§ **TUGAS ANDA**:
**A.** Jawab pertanyaan berikut berdasarkan teks tentang titik panas, masing-masing pada barisnya sendiri dengan penanda yang sama.
(i) Berapa titik panas yang bertambah dibandingkan dengan periode sebelumnya?
(ii) Pukul berapa data citra satelit itu diakses?
(iii) Berapa rentang nilai tingkat kepercayaan hotspot skala sedang?
**B.** Salin sebagian teks tentang titik panas tanpa mengubah apa pun. Mulailah dari kata-kata "Tingkat kepercayaan hotspot terbagi", lalu berhenti setelah kata-kata "hutan dan lahan.".
━━ TEKS BACAAN ━━
173 Titik Panas Terdeteksi di Indonesia Dalam 24 Jam Terakhir (Selasa, 11 Februari 2025)


Nama Data | Nilai |
---|---|
Kalimantan Barat | 38 |
Sulawesi Tengah | 24 |
Riau | 20 |
Maluku Utara | 13 |
Sumatera Barat | 11 |
Kalimantan Timur | 8 |
Sulawesi Selatan | 7 |
Sumatera Utara | 7 |
Jambi | 6 |
Aceh | 6 |
- A Font Kecil
- A Font Sedang
- A Font Besar
Berdasarkan sistem pemantauan kebakaran hutan dan lahan SiPongi Kementerian Lingkungan Hidup dan Kehutanan (KLHK), pemantauan 24 jam terakhir menunjukkan ada 173 titik panas (hotspot) terdeteksi di Indonesia. Jumlah titik panas ini bertambah 69 titik dibandingkan dengan periode sebelumnya.
Data tersebut merupakan hasil pencitraan satelit Terra/Aqua, SNPP, dan NOAA yang diakses pada Selasa (11/2/2025) pukul 11.03 WIB. Dari 173 titik panas terdeteksi, 3 titik dengan tingkat kepercayaan hotspot tinggi, 163 titik skala sedang, dan 7 titik skala rendah.
Tingkat kepercayaan hotspot terbagi menjadi 3 skala. Skala rendah memiliki rentang 0 - 29, skala sedang 30 - 79, dan skala tinggi 80 - 100. Semakin tinggi tingkat kepercayaan hotspot, semakin tinggi juga kemungkinan wilayah tertentu terjadi kebakaran hutan dan lahan.
(Baca: Nilai Kerugian Ekonomi Akibat Banjir Secara Global Turun pada 2023)
━━━
━━ DATA MENTAH ━━
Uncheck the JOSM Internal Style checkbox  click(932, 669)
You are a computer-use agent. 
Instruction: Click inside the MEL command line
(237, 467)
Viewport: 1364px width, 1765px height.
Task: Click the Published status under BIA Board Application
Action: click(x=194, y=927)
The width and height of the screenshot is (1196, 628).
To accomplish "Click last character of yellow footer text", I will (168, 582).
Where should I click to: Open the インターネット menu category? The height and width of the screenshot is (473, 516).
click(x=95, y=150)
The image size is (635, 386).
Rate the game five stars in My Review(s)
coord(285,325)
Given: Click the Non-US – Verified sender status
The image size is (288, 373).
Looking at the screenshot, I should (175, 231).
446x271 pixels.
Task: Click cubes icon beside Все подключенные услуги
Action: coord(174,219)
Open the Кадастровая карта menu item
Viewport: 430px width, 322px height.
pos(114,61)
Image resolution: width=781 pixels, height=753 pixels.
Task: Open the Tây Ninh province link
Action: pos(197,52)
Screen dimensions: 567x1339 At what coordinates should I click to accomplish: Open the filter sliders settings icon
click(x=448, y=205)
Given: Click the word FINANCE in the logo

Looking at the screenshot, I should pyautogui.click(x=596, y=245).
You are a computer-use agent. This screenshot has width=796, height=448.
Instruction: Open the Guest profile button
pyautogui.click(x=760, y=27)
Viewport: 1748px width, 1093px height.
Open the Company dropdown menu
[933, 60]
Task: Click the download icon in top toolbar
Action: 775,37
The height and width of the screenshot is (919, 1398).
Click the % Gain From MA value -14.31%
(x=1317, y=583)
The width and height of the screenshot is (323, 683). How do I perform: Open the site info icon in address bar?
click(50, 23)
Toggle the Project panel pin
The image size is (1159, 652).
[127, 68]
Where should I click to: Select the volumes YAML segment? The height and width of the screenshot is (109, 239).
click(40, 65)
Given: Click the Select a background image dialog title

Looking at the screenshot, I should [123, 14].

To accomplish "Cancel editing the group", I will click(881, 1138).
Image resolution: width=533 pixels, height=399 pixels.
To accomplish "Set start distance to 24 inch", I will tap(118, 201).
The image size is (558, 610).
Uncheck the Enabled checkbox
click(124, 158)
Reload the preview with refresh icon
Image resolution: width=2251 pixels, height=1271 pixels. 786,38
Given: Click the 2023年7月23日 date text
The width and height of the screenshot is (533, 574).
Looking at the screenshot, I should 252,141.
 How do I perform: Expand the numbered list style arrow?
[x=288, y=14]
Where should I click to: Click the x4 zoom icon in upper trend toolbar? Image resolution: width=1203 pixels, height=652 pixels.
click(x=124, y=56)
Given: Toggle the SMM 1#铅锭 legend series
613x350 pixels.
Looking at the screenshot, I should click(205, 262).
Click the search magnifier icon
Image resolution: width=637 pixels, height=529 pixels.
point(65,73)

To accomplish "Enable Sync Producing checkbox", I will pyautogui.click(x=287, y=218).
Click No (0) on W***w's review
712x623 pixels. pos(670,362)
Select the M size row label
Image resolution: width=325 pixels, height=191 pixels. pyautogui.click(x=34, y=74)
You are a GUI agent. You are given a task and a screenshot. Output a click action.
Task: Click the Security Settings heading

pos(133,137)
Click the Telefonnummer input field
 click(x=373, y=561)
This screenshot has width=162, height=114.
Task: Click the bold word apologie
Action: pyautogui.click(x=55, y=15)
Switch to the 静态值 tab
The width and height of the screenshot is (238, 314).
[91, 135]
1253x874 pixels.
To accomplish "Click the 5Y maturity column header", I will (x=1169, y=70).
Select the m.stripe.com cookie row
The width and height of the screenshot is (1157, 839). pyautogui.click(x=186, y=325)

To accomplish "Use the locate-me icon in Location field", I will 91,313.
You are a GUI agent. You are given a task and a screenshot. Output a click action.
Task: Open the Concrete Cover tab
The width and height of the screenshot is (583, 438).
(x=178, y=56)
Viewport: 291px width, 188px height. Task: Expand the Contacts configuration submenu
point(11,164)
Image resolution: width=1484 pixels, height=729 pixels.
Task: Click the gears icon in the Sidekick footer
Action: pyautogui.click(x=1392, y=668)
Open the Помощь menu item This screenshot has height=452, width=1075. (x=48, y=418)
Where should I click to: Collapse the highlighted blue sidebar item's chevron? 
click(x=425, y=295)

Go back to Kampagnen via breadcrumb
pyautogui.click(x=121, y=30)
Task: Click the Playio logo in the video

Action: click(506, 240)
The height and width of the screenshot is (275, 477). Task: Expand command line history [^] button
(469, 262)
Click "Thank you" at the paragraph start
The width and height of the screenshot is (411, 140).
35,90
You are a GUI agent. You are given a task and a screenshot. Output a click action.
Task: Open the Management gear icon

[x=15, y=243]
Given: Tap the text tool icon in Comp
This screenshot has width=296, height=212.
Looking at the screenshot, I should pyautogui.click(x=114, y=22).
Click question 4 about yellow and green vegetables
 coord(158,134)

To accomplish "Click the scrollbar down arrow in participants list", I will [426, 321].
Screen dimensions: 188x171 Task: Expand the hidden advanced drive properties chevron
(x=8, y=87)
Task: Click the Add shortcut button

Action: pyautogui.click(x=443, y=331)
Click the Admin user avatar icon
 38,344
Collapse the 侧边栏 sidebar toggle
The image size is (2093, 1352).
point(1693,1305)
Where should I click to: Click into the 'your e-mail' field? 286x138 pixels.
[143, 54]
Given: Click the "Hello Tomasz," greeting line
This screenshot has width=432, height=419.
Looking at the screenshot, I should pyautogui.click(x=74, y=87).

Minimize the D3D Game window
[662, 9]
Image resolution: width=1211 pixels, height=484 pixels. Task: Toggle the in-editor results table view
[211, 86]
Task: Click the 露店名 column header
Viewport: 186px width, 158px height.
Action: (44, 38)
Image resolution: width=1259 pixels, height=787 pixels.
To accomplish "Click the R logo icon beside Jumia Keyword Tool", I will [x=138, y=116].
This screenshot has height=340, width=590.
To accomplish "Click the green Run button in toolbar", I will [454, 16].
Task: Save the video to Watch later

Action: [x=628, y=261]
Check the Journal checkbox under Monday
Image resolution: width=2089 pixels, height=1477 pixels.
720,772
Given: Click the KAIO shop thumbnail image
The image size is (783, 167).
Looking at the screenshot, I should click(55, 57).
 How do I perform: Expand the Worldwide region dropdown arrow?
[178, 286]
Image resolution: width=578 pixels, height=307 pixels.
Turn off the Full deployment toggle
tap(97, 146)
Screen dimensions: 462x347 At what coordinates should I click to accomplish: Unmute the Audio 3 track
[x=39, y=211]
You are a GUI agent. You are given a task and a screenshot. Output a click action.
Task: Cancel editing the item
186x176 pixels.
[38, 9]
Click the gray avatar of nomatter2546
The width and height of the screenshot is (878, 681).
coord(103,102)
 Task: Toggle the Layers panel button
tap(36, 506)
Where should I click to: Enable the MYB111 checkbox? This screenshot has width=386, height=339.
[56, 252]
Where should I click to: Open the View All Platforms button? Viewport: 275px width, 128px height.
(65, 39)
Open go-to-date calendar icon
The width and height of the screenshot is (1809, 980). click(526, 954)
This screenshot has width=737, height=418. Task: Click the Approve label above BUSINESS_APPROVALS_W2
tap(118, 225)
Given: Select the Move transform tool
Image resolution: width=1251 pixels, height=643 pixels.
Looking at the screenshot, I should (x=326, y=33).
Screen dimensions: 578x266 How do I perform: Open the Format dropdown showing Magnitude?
━━━
§ **JAWABAN TUGAS**:
**A.**
(i) 69 titik.
(ii) Pukul 11.03 WIB.
(iii) 30 - 79.

**B.**
Tingkat kepercayaan hotspot terbagi menjadi 3 skala. Skala rendah memiliki rentang 0 - 29, skala sedang 30 - 79, dan skala tinggi 80 - 100. Semakin tinggi tingkat kepercayaan hotspot, semakin tinggi juga kemungkinan wilayah tertentu terjadi kebakaran hutan dan lahan.